[Stored data entries]
____________
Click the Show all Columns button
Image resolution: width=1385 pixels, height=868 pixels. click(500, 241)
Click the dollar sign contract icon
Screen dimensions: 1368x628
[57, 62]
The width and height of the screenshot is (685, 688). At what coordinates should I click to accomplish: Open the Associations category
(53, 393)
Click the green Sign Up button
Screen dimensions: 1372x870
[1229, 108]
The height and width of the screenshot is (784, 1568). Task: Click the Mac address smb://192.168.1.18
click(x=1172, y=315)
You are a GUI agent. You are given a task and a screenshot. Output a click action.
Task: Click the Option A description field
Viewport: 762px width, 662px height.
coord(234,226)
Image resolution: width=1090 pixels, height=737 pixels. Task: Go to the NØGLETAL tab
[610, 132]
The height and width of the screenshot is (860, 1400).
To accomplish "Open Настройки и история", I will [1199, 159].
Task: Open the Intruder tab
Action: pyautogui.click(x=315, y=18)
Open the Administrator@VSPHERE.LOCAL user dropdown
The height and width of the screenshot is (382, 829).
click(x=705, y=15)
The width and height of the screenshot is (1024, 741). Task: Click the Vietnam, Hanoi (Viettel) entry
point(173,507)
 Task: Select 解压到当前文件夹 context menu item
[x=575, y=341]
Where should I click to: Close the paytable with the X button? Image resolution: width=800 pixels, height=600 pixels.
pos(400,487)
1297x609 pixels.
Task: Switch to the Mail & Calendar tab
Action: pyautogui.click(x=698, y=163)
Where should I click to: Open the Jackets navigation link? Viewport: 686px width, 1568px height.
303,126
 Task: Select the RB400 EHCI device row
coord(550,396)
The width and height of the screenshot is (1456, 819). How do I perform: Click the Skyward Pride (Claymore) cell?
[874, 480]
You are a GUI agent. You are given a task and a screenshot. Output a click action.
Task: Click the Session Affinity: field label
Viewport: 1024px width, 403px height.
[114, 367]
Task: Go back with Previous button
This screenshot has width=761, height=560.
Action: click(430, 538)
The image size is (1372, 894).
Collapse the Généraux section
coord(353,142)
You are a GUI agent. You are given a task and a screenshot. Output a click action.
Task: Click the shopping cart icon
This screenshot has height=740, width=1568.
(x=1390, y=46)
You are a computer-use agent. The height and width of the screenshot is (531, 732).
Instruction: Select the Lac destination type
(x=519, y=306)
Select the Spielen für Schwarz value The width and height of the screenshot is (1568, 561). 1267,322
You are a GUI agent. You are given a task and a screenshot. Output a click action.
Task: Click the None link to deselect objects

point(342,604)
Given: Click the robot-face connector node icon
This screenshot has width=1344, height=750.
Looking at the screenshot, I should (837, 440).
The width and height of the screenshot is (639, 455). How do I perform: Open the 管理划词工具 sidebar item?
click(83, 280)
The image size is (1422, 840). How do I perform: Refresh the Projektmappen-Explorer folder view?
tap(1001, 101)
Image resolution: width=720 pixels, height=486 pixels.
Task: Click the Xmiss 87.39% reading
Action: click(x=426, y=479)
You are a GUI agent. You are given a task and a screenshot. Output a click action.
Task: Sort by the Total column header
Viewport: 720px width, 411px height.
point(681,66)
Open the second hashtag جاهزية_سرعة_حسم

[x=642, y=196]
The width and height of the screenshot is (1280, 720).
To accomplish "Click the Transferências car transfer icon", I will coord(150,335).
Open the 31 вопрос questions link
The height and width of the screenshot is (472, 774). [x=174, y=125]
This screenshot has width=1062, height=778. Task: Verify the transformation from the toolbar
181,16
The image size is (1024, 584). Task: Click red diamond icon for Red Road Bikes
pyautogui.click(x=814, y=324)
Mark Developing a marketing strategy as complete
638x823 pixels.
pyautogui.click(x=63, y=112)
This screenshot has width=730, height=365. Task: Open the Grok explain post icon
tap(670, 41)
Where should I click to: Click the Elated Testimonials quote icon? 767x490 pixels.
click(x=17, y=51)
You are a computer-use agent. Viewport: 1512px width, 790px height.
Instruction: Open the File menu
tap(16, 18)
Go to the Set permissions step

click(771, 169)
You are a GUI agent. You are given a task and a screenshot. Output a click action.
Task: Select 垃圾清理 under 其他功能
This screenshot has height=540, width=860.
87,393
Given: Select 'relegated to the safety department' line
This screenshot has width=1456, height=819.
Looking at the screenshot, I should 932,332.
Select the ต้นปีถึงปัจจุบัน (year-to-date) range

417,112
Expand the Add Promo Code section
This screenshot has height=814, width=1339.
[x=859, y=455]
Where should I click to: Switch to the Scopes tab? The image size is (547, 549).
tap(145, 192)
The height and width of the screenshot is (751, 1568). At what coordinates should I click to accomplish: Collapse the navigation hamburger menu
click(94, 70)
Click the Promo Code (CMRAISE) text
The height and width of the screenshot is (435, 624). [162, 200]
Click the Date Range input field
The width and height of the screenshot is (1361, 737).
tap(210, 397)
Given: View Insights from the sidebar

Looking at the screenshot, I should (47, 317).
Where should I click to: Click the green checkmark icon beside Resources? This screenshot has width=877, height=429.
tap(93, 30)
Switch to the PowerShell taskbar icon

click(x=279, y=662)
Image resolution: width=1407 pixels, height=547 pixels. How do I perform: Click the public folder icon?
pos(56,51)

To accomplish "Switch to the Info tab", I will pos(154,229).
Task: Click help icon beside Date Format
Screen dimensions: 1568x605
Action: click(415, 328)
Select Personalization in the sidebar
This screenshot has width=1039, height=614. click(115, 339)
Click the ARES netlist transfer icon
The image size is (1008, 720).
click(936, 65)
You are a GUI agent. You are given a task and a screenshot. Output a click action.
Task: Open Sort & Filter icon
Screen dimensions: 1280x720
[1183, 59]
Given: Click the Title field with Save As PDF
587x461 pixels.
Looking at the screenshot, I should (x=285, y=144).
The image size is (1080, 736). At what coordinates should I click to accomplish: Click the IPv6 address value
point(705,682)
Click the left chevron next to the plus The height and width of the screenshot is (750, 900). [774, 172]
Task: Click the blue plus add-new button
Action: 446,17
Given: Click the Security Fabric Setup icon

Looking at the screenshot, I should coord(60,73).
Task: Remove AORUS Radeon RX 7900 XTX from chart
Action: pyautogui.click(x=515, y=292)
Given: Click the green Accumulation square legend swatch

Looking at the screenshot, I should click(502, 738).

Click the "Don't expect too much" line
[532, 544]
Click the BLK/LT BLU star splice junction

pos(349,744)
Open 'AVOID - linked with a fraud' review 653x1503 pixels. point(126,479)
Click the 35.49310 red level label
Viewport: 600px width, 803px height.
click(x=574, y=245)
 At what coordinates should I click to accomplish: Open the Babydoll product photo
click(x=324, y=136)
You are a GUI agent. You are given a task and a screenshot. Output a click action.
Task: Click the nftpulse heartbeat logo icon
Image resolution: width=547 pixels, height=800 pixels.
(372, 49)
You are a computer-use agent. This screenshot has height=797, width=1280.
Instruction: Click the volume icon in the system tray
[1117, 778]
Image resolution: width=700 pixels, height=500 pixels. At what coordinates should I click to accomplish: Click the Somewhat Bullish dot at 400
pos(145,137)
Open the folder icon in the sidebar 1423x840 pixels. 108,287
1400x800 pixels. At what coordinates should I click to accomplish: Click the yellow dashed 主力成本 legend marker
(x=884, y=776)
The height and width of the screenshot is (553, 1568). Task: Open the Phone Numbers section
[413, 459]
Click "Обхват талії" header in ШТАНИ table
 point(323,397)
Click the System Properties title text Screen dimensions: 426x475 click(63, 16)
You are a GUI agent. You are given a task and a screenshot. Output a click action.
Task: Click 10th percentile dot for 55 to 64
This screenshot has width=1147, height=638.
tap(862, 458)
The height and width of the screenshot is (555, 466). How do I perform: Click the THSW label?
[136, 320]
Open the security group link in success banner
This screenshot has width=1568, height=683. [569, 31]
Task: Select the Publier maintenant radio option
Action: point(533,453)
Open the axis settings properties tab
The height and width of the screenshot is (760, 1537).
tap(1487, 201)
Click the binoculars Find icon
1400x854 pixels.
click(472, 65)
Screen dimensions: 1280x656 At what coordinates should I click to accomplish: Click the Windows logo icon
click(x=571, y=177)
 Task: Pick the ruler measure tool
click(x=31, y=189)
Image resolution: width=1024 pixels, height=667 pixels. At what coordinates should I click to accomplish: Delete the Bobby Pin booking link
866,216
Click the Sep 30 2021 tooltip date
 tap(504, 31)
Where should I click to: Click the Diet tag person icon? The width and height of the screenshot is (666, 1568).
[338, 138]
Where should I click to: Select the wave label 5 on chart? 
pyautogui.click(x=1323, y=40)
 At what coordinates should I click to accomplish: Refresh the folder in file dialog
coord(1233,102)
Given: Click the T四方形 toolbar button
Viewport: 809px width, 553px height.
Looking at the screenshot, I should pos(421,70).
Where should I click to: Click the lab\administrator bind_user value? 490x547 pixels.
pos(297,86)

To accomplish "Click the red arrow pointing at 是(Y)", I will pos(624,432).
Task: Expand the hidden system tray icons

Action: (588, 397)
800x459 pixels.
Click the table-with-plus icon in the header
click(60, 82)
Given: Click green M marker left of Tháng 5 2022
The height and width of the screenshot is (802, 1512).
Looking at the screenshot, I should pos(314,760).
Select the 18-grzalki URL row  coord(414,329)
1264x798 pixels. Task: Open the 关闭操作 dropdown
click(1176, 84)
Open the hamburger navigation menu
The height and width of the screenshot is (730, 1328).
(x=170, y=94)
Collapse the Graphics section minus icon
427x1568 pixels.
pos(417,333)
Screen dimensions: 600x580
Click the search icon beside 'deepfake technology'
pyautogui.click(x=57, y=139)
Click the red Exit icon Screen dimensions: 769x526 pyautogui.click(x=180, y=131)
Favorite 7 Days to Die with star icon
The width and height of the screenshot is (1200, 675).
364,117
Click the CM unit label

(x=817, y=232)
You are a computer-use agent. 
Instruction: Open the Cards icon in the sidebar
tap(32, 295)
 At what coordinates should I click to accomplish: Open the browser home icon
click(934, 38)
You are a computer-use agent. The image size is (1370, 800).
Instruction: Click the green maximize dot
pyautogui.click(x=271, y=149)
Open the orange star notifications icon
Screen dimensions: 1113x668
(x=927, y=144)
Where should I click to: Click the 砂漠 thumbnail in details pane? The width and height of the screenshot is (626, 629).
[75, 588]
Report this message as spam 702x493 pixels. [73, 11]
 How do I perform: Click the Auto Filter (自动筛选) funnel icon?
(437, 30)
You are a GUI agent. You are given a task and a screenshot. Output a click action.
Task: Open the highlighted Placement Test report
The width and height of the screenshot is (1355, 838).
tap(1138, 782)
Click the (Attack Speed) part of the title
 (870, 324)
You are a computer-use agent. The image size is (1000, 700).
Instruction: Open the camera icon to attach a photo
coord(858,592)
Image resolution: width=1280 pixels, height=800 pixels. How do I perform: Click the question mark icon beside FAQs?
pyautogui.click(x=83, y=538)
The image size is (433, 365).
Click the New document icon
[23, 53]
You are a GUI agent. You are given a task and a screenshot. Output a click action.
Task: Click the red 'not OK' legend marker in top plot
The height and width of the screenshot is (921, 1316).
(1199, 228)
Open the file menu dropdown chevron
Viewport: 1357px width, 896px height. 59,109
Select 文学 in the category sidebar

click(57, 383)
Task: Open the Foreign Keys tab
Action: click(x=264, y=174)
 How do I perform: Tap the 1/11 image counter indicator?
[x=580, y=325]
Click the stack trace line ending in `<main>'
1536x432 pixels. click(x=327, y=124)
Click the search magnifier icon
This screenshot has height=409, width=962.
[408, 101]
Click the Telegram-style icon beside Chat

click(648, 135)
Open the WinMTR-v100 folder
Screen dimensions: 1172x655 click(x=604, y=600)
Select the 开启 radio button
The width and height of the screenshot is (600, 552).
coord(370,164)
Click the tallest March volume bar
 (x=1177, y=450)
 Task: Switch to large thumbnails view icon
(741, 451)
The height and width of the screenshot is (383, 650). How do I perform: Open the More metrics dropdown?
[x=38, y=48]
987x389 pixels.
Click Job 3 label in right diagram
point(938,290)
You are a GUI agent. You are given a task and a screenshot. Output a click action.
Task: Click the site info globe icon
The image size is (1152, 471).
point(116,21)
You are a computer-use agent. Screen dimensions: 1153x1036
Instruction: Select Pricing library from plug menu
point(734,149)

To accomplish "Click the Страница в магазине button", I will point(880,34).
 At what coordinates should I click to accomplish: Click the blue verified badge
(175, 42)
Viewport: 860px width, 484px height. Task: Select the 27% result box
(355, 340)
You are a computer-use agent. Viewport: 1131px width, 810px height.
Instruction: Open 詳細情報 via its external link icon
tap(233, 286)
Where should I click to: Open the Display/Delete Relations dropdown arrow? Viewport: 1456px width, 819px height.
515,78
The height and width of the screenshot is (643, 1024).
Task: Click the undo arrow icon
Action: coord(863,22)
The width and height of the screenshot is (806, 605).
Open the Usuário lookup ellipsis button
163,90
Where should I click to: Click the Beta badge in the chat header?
____________
▶ Directions
The lines needed run from the first line of the data through the line containing "The height and width of the screenshot is (860, 1400)."; give them again exactly and nothing else.

▶ Solution to the problem
Click the Show all Columns button
Image resolution: width=1385 pixels, height=868 pixels. click(500, 241)
Click the dollar sign contract icon
Screen dimensions: 1368x628
[57, 62]
The width and height of the screenshot is (685, 688). At what coordinates should I click to accomplish: Open the Associations category
(53, 393)
Click the green Sign Up button
Screen dimensions: 1372x870
[1229, 108]
The height and width of the screenshot is (784, 1568). Task: Click the Mac address smb://192.168.1.18
click(x=1172, y=315)
You are a GUI agent. You are given a task and a screenshot. Output a click action.
Task: Click the Option A description field
Viewport: 762px width, 662px height.
coord(234,226)
Image resolution: width=1090 pixels, height=737 pixels. Task: Go to the NØGLETAL tab
[610, 132]
The height and width of the screenshot is (860, 1400).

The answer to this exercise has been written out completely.